#### Activity
Repeat the records below exactly, line for line.

Collected data entries
========================

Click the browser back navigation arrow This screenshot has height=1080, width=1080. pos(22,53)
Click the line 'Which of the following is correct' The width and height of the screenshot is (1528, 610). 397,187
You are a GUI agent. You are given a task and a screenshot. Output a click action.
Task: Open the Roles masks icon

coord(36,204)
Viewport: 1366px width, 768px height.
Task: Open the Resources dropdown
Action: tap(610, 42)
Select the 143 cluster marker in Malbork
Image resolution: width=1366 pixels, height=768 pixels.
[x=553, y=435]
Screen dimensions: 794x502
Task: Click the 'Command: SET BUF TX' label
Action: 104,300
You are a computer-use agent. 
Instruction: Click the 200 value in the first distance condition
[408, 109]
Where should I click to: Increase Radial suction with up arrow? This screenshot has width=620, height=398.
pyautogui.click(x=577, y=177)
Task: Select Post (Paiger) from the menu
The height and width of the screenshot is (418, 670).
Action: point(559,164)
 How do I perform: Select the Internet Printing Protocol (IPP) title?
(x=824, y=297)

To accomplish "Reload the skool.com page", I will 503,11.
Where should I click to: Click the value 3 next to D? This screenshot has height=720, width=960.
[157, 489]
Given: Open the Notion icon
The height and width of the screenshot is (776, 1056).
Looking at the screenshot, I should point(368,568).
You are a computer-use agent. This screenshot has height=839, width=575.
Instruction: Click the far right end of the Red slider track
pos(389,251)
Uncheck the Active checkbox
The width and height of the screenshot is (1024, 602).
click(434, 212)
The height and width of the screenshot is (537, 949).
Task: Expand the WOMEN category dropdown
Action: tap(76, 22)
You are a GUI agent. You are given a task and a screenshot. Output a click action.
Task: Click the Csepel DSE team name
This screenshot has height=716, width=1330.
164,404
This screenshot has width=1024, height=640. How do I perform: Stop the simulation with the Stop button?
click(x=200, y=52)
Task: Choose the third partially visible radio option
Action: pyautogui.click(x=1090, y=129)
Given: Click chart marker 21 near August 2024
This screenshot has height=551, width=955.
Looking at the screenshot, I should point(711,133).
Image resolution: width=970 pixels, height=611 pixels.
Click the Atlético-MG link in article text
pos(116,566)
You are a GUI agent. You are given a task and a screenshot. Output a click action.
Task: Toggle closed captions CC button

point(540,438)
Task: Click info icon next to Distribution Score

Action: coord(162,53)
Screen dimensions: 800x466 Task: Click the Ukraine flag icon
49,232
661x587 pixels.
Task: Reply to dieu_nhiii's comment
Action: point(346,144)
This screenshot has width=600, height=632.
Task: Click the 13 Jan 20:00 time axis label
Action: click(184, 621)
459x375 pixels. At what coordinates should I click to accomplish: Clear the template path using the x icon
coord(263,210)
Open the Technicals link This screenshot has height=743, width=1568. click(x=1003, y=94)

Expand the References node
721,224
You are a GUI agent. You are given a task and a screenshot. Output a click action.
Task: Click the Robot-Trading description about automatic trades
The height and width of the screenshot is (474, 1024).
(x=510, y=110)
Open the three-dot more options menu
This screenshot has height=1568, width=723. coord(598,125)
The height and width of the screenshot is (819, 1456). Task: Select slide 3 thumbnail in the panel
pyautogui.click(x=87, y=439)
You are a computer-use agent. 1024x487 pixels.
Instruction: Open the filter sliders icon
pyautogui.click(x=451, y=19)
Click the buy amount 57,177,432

========================

#### Task result
Click the browser back navigation arrow This screenshot has height=1080, width=1080. pos(22,53)
Click the line 'Which of the following is correct' The width and height of the screenshot is (1528, 610). 397,187
You are a GUI agent. You are given a task and a screenshot. Output a click action.
Task: Open the Roles masks icon

coord(36,204)
Viewport: 1366px width, 768px height.
Task: Open the Resources dropdown
Action: tap(610, 42)
Select the 143 cluster marker in Malbork
Image resolution: width=1366 pixels, height=768 pixels.
[x=553, y=435]
Screen dimensions: 794x502
Task: Click the 'Command: SET BUF TX' label
Action: 104,300
You are a computer-use agent. 
Instruction: Click the 200 value in the first distance condition
[408, 109]
Where should I click to: Increase Radial suction with up arrow? This screenshot has width=620, height=398.
pyautogui.click(x=577, y=177)
Task: Select Post (Paiger) from the menu
The height and width of the screenshot is (418, 670).
Action: point(559,164)
 How do I perform: Select the Internet Printing Protocol (IPP) title?
(x=824, y=297)

To accomplish "Reload the skool.com page", I will 503,11.
Where should I click to: Click the value 3 next to D? This screenshot has height=720, width=960.
[157, 489]
Given: Open the Notion icon
The height and width of the screenshot is (776, 1056).
Looking at the screenshot, I should point(368,568).
You are a computer-use agent. This screenshot has height=839, width=575.
Instruction: Click the far right end of the Red slider track
pos(389,251)
Uncheck the Active checkbox
The width and height of the screenshot is (1024, 602).
click(434, 212)
The height and width of the screenshot is (537, 949).
Task: Expand the WOMEN category dropdown
Action: tap(76, 22)
You are a GUI agent. You are given a task and a screenshot. Output a click action.
Task: Click the Csepel DSE team name
This screenshot has height=716, width=1330.
164,404
This screenshot has width=1024, height=640. How do I perform: Stop the simulation with the Stop button?
click(x=200, y=52)
Task: Choose the third partially visible radio option
Action: pyautogui.click(x=1090, y=129)
Given: Click chart marker 21 near August 2024
This screenshot has height=551, width=955.
Looking at the screenshot, I should point(711,133).
Image resolution: width=970 pixels, height=611 pixels.
Click the Atlético-MG link in article text
pos(116,566)
You are a GUI agent. You are given a task and a screenshot. Output a click action.
Task: Toggle closed captions CC button

point(540,438)
Task: Click info icon next to Distribution Score

Action: coord(162,53)
Screen dimensions: 800x466 Task: Click the Ukraine flag icon
49,232
661x587 pixels.
Task: Reply to dieu_nhiii's comment
Action: point(346,144)
This screenshot has width=600, height=632.
Task: Click the 13 Jan 20:00 time axis label
Action: click(184, 621)
459x375 pixels. At what coordinates should I click to accomplish: Clear the template path using the x icon
coord(263,210)
Open the Technicals link This screenshot has height=743, width=1568. click(x=1003, y=94)

Expand the References node
721,224
You are a GUI agent. You are given a task and a screenshot. Output a click action.
Task: Click the Robot-Trading description about automatic trades
The height and width of the screenshot is (474, 1024).
(x=510, y=110)
Open the three-dot more options menu
This screenshot has height=1568, width=723. coord(598,125)
The height and width of the screenshot is (819, 1456). Task: Select slide 3 thumbnail in the panel
pyautogui.click(x=87, y=439)
You are a computer-use agent. 1024x487 pixels.
Instruction: Open the filter sliders icon
pyautogui.click(x=451, y=19)
Click the buy amount 57,177,432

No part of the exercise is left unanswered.